Los capilotes no pudieron detener el atropello, planificado ya en las alturas políticas y a punto de su ejecución (aquel mismo diciembre se demolieron ya las primeras casas de Riaño para construir los pilares del viaducto que comunicaría las dos orillas del gran embalse, que al invierno siguiente se cerró), pero desde entonces recuerdan a los leoneses, a los damnificados por los pantanos y a los que se benefician de ellos, que la belleza de la montaña es menor por culpa de éstos. Y es que los prados mejores, donde se daban los capilotes más amarillos y más esbeltos, están debajo del agua como la memoria de los antiguos pueblos.

Como últimamente todo está protegido (excepto cuando le interesa algo a la Administración), no se pueden coger más de veinte capilotes por persona y yo me alegro de ello, pues qué lugar mejor para lucir su inmensa belleza que las brañas y vegas de la montaña, en medio del verde intenso de las praderas, bajo el cielo azul de la primavera.
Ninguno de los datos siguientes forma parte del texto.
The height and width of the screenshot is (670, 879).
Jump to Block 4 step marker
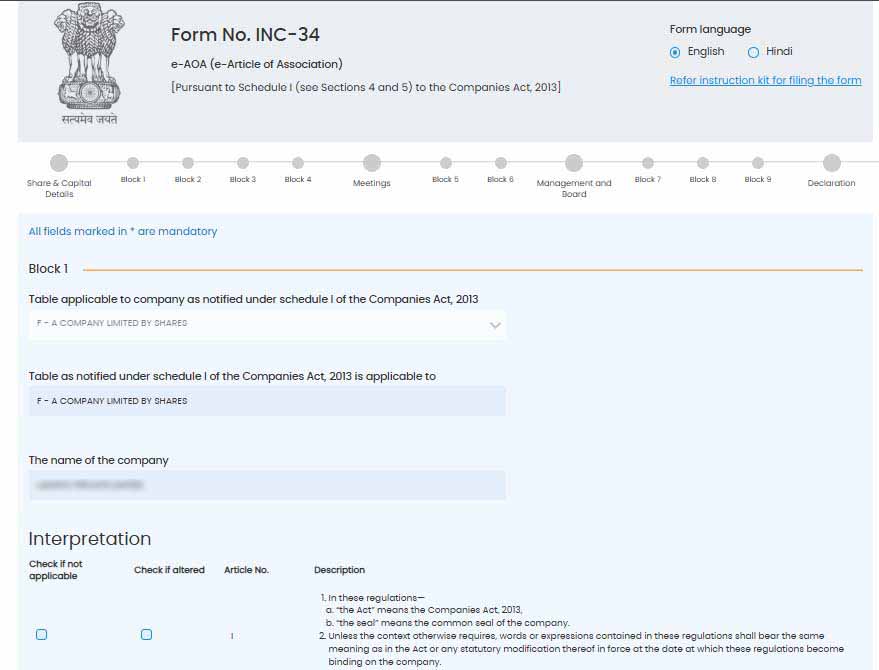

Donde nacieron alegran la vista, además, a todos, vecinos y forasteros, sin que nadie se apropie de su belleza como continuamente se hace con otros frutos de la naturaleza, ya sean el viento o el agua, los animales y hasta la tierra misma. Últimamente, en la montaña de León, la profusión de cierres y de alambradas, de prohibiciones y de barreras en los caminos, apenas permiten disfrutar de los paisajes salvo de lejos y vigilados continuamente. Hay zonas en que hay más guardas que vecinos, incluso más que animales y árboles a proteger.

Por eso, la libertad y belleza de los capilotes, su crecimiento espontáneo en mitad del campo, aparte de recordarle a uno los dramáticos sucesos de Riaño, con todos los sinsabores que supusieron a muchas personas, le traen también el recuerdo de una montaña llena de vida, cuando los capilotes se recogían en fajos para adornar las casas y las iglesias y aún quedaban millares engalanando las vegas. Quizá fuera una de éstas, atravesando Babia o en Laciana en su viaje fundacional de la Institución Libre de Enseñanza en el valle minero, la que le hizo exclamar a Giner de los Ríos esa frase descorazonadora y triste que, aplicada a los leoneses en particular, cobra más sentido aún: «¡Ay, si los españoles estuvieran a la altura de su paisaje!».